Criticisms of efforts to limit contact, especially tackling
Over the years, I’ve heard criticisms of efforts to decrease contact in the preseason and eliminate these tackling drills. At the youth and high school levels, coaches often argue they need more contact and more tackling drills to teach proper tackling technique. The logic goes that if kids do less tackling in the preseason and practice, the worse their tackling will be during games, and the greater the chances of injury. I disagree. You can teach kids proper tackling without the Oklahoma and King of the Circle drills.
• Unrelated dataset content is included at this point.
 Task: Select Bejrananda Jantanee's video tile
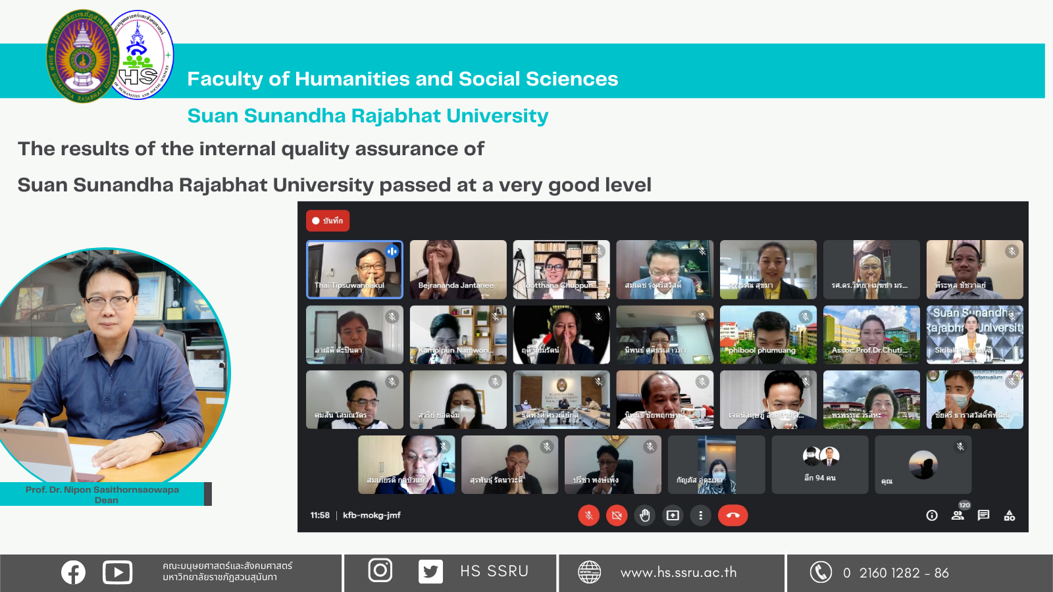point(458,270)
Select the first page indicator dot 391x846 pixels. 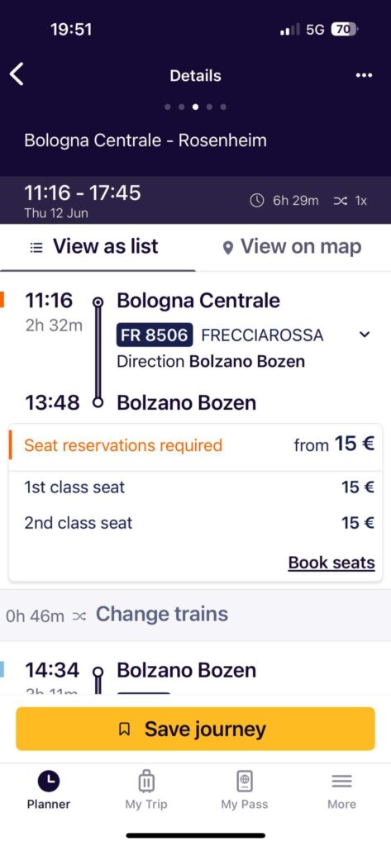(x=168, y=107)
These proposed changes are a step in the right direction
The committee did reject a proposal from the SEC to expand preseason camp by six days. According to Sports Illustrated, the SEC asked the committee to allow teams to hold 25 practices over 35 days to provide more days off between full-contact practices. I would have preferred the SEC’s schedule over the one recommended by the FOC. Still, the changes are a step in the right direction.
These new policies will now be reviewed by the schools themselves. Depending on feedback from those schools, the FOC will seek approval for these changes at a meeting of the Division I Council on May 19. If approved, the rules will be in place when teams start practice in August.
I applaud the NCAA for looking to make the sport a little safer. I hope the changes are approved. I hope these ideas filter down to the high school and youth levels too.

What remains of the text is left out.